Written instruction a:
Answer these questions from the Mosbacher passage:
(i) In what year did Mosbacher have a solo exhibition at the Kabinett in Bern?
(ii) Who interviewed Mosbacher when he described his choice of the forest as a topic?
(iii) What are the titles of the four large formats he created for the exhibition in Kunsthaus Baselland?

Passage given:
####################
Three solo shows. Alois Mosbacher's show displays a series of his paintings, all specially created for this exhibition in recent months, as well as a sculptural installation and a video work, Philipp Gasser's presents a poster assembled from individual colour prints and some video works and installations, while Vanessa Billy's shows collages, sculptures and installations are based on material-specific.
The Vienna-based artist Alois Mosbacher (born 1954 in Strallegg/Austria) is well-known in Switzerland. His paintings have been shown in numerous exhibitions in institutions and galleries, for example, in Aargauer Kunsthaus (solo exhibition, 1987), in the Kabinett in Bern (solo exhibition, 2007), or in Kunstmuseum Luzern (group exhibition, 2006 and 2010).
Mosbacher has made a lasting career internationally, with solo presentations in the Museum moderner Kunst in Vienna (1997), the Städtische Galerie Nordhorn (2005), or in the Neue Galerie Graz (2010), as well as frequent contributions to international group exhibitions.
Kunsthaus Baselland dedicates a solo exhibition to the artist and displays a series of his paintings, all specially created for this exhibition in recent months, as well as a sculptural installation and a video work.
The topics of Mosbacher’s paintings are based on different resources. The artist owns a large photo archive that consists of photographs taken by himself, found pictures and internet images. “The painter doesn’t need to invent anything anymore, he searches images in his pool and like investigators follows all the traces temporarily stored there … ,” as Annelie Pohlen describes the process. Even though the archive is an important base for the working method of the artist, the relevant result is nevertheless determined by the selected topics and projects as such. In recent years the topic of the forest was implemented in various projects. In an interview with Hans Ulrich Obrist, Mosbacher described his selection of topic as follows, “The thing with the forest is a very complex matter. There is always a sinister implication as well. We know this subject from Grimms’ Fairy Tales, etc. And the big bad wolf, for instance, turns into the ’Unabomber‘ with a right-wing background, who becomes Theodor Kaczinsky in the woods of Montana. This is a negative utopia. The forest is a suitable stage for outsider roles. Because, it still offers places and spaces where it is possible to establish a parallel world or an alternative world. It always existed within the overall subject of the forest” (Catalogue, Neue Galerie Graz).
For the exhibition in Kunsthaus Baselland he created “Big Home”, “Paintball”, “Forest” and “Bird” (all from 2010) – four newly composed large formats consisting of 16 and 24 individual images. Each of the individual small format paintings can stand on their own, but in the predetermined order they join their immediate neighbouring images to create a whole. However, time and again, the artist breaks up the order of readability from one single image to another. Sometimes a towering tree trunk in the lower row of images does not continue in the upper ones, or the head of a person is cut off. The continuation of time zones is also often not carried through consequently. Even though the artist creates a readability of a complex whole with this composition, he leaves open potential individual readings to the recipient in detail. We are ensnared to interchange individual pictures with each other only to find out later that they have already found their place in the given composition. What is important is the active integration of the viewer.
####################
Listing:
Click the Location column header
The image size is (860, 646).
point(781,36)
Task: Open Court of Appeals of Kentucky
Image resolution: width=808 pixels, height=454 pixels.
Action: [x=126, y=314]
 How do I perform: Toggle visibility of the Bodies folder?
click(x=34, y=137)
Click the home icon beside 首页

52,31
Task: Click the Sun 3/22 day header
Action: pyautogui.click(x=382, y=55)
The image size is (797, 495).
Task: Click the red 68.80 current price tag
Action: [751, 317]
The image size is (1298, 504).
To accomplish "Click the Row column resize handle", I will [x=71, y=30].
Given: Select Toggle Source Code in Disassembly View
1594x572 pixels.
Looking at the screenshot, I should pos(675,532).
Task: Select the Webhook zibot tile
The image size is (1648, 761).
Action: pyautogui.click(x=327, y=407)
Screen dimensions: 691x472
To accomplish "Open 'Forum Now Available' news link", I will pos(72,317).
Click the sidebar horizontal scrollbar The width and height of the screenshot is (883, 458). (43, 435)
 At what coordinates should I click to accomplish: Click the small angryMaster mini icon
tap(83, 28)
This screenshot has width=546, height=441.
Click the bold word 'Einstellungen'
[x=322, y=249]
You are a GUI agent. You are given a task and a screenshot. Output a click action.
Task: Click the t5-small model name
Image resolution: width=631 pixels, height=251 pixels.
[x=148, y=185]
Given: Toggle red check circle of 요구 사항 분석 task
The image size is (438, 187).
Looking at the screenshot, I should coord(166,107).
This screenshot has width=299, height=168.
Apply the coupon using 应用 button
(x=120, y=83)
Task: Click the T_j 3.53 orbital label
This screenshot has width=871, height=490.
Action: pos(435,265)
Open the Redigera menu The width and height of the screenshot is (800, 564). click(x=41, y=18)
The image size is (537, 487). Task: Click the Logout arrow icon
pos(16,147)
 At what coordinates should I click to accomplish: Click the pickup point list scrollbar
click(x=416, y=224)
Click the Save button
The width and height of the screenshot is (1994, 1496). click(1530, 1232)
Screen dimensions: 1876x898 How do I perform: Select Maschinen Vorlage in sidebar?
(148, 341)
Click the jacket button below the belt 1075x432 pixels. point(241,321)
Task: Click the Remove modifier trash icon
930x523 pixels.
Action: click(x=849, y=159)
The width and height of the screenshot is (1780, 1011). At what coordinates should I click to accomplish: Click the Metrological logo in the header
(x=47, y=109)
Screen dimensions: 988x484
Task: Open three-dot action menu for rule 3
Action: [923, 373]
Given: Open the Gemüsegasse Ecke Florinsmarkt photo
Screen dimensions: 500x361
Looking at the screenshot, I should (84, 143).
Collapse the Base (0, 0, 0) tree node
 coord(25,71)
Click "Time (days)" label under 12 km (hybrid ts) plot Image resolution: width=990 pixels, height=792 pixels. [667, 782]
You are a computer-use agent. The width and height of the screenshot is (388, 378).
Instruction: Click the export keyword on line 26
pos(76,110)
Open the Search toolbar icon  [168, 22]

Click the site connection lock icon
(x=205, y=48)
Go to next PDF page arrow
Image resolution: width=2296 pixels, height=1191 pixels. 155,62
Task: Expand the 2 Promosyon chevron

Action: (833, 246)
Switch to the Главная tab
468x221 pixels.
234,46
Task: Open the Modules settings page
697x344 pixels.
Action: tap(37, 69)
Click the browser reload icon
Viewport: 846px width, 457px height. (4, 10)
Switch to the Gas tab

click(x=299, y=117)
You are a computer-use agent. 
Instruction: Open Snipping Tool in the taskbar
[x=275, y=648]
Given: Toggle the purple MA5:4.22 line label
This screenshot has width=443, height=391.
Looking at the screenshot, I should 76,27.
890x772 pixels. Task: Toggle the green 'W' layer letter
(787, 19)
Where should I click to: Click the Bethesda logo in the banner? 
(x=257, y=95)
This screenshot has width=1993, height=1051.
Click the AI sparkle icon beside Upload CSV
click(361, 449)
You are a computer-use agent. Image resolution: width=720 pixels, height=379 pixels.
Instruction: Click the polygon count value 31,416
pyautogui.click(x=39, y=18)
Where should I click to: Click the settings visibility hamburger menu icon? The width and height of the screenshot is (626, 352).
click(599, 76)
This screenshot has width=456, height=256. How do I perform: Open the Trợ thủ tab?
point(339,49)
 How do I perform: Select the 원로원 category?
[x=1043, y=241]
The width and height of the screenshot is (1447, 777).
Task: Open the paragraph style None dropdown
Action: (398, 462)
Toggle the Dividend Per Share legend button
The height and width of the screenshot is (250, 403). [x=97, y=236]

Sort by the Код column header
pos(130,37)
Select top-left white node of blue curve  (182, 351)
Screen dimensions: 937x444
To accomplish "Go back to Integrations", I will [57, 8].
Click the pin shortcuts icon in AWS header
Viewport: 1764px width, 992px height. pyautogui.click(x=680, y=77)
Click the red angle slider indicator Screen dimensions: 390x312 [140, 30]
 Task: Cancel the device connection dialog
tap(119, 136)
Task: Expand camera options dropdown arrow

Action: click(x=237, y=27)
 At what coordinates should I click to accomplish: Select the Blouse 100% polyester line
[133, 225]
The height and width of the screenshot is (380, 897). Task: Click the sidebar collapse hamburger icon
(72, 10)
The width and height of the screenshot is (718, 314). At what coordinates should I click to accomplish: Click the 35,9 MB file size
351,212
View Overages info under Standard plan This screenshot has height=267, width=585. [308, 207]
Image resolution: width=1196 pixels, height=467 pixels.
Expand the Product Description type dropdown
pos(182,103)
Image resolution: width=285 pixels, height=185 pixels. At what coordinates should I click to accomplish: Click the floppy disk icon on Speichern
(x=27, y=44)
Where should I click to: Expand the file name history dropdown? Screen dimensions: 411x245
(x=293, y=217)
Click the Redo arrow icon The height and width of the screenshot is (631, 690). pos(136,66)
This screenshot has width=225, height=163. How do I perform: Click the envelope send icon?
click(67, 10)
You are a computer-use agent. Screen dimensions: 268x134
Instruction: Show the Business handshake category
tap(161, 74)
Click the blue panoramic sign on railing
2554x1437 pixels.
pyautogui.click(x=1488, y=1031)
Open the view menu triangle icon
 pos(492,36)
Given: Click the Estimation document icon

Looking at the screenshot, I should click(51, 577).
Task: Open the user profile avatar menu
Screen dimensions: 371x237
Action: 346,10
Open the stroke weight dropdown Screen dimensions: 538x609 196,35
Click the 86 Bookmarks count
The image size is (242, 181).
####################
Written instruction b:
Update the rows from the line containing "Image resolution: width=285" through the last row, replacing "icon" with "symbol" and leaving everything else unchanged.

Task result a:
(i) 2007
(ii) Hans Ulrich Obrist
(iii) "Big Home", "Paintball", "Forest" and "Bird"

Task result b:
Image resolution: width=285 pixels, height=185 pixels. At what coordinates should I click to accomplish: Click the floppy disk symbol on Speichern
(x=27, y=44)
Where should I click to: Expand the file name history dropdown? Screen dimensions: 411x245
(x=293, y=217)
Click the Redo arrow symbol The height and width of the screenshot is (631, 690). pos(136,66)
This screenshot has width=225, height=163. How do I perform: Click the envelope send symbol?
click(67, 10)
You are a computer-use agent. Screen dimensions: 268x134
Instruction: Show the Business handshake category
tap(161, 74)
Click the blue panoramic sign on railing
2554x1437 pixels.
pyautogui.click(x=1488, y=1031)
Open the view menu triangle symbol
 pos(492,36)
Given: Click the Estimation document symbol

Looking at the screenshot, I should click(51, 577).
Task: Open the user profile avatar menu
Screen dimensions: 371x237
Action: 346,10
Open the stroke weight dropdown Screen dimensions: 538x609 196,35
Click the 86 Bookmarks count
The image size is (242, 181).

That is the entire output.